--- Conjunto de tarefas ---
1. No texto sobre a seleção de dirigentes da administração pública, transcreva sem alterações a passagem que começa em "Tal repetição só" e termina em "apenas 3 candidatos!".
2. Indique se cada afirmação concorda com o texto sobre a seleção de dirigentes da administração pública, respondendo sim ou não e citando literalmente as palavras que o decidem: (a) O regulamento referido foi publicado através do Despacho nº 6061/2020, de 4 de junho. (b) O número mínimo de candidatos exigido é de cinco. (c) A repetição do procedimento ocorre quando não há candidatos em número suficiente.
3. Traduza para inglês a seguinte frase do texto sobre a seleção de dirigentes da administração pública: "Isto representa uma manifesta falta de interesse (ou confiança?) no sistema."

--- Trecho do texto ---
.....

Tal repetição só tem lugar, conforme o Regulamento de Tramitação dos Procedimentos de Recrutamento e Seleção dos Cargos de Direção Superior na Administração Pública, publicado através do Despacho nº 6061/2020, de 4 de junho, na ausência de candidatos em número suficiente (artigos 8º e 9º). Sendo que esse número mínimo é de apenas 3 candidatos!

Isto representa uma manifesta falta de interesse (ou confiança?) no sistema.

Isto desacredita e impõe, necessariamente, reflexão, sobre o processo de seleção dos dirigentes de topo da administração pública e questiona, com o devido respeito pelas honrosas exceções, o seu mérito e real valor, para além das razões, que devem ser esmiuçadas, de falta de candidatos.

.....

Entradas de dados

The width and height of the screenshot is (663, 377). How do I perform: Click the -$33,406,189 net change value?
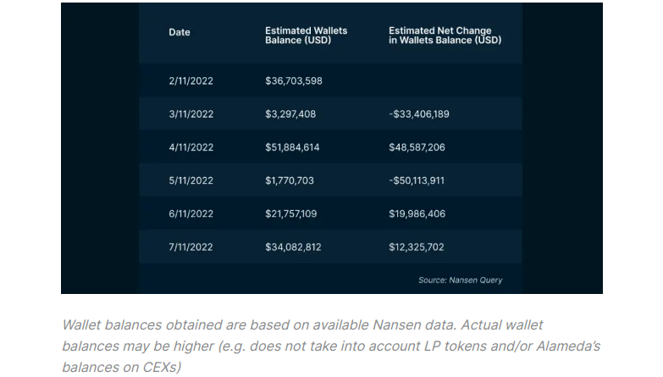(418, 114)
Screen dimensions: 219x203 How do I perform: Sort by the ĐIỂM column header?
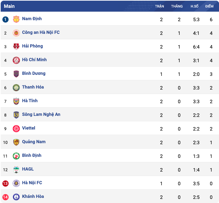coord(209,6)
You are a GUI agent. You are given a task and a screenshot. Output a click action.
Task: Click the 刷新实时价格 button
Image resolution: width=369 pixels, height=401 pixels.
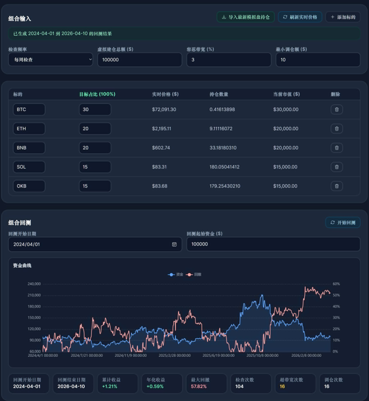[x=300, y=17]
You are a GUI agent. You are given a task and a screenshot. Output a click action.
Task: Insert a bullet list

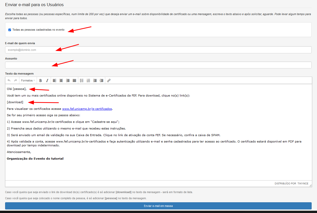coord(82,80)
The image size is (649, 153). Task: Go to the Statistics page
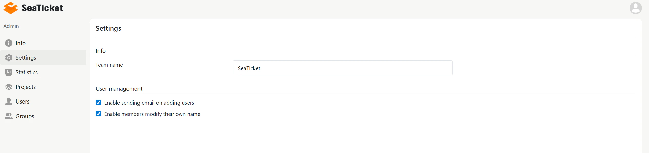[43, 72]
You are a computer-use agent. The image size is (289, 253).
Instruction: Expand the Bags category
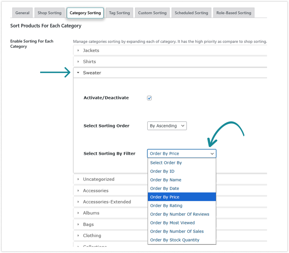point(89,224)
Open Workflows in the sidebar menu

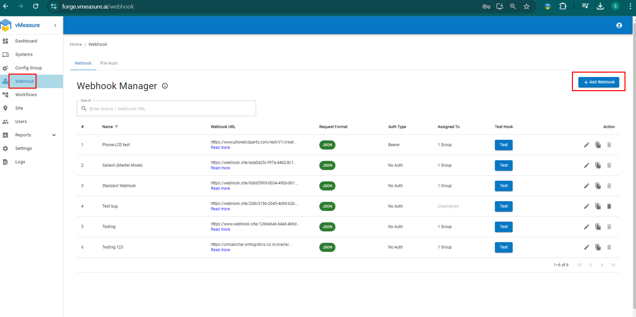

.....

--- Respostas às tarefas ---
1.
Tal repetição só tem lugar, conforme o Regulamento de Tramitação dos Procedimentos de Recrutamento e Seleção dos Cargos de Direção Superior na Administração Pública, publicado através do Despacho nº 6061/2020, de 4 de junho, na ausência de candidatos em número suficiente (artigos 8º e 9º). Sendo que esse número mínimo é de apenas 3 candidatos!

2.
(a) Sim: "publicado através do Despacho nº 6061/2020, de 4 de junho".
(b) Não: "esse número mínimo é de apenas 3 candidatos".
(c) Sim: "na ausência de candidatos em número suficiente".

3. This represents a clear lack of interest (or confidence?) in the system.